▶ _Task directions_:
Only the lines from the one containing "Check the Folder 1 checkbox in the vault tree" through the end of the entries should be repeated, exactly as they appear, first and last included.

--- Dataset entries Enclosed Below ---

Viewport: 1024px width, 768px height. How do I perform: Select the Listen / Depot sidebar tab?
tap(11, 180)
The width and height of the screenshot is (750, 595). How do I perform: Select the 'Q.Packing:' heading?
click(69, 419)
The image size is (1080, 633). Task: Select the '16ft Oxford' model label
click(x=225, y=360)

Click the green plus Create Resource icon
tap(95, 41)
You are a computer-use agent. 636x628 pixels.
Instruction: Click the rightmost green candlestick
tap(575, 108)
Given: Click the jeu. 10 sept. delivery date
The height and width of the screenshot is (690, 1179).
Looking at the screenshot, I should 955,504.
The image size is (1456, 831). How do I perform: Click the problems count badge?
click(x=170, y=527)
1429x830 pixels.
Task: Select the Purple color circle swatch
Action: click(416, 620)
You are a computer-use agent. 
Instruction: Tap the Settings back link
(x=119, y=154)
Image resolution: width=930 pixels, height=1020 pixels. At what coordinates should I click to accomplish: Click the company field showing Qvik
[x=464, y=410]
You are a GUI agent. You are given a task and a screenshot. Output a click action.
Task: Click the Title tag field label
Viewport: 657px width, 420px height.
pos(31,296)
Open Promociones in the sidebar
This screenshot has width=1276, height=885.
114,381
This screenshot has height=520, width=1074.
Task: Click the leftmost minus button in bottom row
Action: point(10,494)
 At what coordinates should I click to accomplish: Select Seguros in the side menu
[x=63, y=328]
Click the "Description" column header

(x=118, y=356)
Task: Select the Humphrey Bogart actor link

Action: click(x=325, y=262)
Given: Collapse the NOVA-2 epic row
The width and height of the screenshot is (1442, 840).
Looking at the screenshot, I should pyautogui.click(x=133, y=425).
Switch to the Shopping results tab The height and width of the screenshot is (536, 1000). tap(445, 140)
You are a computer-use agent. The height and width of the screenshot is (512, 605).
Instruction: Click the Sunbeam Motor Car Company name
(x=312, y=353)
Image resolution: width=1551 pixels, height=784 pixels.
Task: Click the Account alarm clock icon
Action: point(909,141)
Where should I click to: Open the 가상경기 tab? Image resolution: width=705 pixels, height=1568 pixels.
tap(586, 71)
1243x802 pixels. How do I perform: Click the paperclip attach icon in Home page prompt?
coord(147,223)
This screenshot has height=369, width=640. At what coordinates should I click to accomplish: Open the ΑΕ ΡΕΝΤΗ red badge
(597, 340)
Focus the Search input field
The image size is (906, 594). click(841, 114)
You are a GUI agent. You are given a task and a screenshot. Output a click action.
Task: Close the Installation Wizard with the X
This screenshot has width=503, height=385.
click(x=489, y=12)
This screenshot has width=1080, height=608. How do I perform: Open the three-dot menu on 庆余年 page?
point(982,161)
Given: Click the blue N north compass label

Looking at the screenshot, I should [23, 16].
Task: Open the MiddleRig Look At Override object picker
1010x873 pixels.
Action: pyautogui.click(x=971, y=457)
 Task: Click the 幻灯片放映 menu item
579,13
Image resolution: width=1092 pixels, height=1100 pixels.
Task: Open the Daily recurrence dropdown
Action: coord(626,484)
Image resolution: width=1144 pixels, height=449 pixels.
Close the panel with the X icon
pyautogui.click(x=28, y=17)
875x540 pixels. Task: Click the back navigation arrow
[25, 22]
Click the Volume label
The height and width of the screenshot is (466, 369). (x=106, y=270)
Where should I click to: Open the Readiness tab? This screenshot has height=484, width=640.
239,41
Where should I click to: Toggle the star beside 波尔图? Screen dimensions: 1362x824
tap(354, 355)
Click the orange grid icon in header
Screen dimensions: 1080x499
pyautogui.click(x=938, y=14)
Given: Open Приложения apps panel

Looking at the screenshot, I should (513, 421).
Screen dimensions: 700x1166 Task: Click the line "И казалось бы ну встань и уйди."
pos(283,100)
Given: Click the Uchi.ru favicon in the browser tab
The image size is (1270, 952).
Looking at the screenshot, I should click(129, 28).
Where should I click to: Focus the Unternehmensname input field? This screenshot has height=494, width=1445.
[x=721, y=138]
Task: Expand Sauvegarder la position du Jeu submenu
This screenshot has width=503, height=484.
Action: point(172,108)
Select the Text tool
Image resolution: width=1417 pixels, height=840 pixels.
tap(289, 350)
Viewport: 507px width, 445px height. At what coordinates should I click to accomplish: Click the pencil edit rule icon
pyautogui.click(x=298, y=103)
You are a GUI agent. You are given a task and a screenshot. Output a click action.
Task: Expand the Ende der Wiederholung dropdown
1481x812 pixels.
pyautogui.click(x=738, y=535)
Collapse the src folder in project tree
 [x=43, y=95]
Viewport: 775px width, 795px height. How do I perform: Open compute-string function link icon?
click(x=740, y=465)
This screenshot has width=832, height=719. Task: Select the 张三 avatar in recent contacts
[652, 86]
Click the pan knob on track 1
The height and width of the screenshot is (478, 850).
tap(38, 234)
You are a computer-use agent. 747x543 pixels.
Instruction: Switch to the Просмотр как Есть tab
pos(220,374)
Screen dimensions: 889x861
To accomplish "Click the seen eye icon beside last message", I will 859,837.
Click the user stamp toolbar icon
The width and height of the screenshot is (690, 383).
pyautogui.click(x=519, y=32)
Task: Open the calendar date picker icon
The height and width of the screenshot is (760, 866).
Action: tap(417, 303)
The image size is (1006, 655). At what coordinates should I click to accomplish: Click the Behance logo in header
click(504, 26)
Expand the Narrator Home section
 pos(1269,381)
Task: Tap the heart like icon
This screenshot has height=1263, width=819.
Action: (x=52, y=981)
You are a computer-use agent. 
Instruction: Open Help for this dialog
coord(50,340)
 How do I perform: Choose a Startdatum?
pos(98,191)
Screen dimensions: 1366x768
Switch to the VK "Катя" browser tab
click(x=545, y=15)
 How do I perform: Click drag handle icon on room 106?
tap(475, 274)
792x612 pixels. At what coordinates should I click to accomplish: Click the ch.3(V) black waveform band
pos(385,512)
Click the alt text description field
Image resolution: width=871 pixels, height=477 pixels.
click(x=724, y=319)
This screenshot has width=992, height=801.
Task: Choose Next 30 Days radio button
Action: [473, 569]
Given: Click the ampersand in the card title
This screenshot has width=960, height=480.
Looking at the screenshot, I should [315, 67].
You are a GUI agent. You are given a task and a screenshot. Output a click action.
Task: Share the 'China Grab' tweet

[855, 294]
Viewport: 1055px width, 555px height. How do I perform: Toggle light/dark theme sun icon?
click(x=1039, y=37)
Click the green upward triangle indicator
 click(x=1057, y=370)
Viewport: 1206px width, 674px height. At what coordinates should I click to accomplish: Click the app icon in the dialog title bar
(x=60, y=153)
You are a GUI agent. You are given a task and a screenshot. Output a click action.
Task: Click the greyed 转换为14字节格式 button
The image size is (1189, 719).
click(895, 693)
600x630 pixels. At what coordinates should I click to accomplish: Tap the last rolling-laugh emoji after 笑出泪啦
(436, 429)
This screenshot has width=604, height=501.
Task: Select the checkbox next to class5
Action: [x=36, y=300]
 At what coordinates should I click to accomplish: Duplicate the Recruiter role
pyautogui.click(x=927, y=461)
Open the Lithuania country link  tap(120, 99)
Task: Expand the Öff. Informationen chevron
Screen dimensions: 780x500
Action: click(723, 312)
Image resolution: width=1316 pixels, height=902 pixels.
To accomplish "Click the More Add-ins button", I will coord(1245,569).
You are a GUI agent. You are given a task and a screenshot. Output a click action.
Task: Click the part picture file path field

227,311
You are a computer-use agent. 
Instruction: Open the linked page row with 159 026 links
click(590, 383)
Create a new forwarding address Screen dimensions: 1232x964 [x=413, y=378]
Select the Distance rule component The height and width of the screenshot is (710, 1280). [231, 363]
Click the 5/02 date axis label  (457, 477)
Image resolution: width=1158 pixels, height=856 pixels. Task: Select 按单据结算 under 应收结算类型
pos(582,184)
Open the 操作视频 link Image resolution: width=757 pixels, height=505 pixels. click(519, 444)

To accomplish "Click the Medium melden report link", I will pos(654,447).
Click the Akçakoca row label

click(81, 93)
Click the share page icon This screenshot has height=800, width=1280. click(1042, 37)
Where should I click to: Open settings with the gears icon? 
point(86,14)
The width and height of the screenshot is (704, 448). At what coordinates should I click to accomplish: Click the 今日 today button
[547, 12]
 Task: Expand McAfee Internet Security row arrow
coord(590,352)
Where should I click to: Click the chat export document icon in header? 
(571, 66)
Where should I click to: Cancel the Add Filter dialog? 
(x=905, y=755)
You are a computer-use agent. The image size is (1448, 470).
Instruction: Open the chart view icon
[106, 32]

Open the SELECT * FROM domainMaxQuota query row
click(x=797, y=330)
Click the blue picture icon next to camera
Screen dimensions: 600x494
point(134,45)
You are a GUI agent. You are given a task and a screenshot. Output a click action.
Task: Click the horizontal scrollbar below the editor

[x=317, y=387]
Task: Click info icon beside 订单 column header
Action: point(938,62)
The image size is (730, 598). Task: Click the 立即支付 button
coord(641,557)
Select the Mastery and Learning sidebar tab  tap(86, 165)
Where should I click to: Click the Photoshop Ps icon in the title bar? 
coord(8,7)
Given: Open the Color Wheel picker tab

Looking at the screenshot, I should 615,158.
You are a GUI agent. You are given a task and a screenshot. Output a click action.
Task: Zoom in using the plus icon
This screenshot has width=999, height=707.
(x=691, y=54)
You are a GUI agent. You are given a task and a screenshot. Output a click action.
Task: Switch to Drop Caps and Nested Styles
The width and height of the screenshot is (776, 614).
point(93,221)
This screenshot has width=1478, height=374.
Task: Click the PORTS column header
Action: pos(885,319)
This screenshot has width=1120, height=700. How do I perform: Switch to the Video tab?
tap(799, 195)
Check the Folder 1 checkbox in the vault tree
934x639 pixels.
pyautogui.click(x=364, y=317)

--- End of Enclosed Dataset entries ---

▶ _Task output_:
Check the Folder 1 checkbox in the vault tree
934x639 pixels.
pyautogui.click(x=364, y=317)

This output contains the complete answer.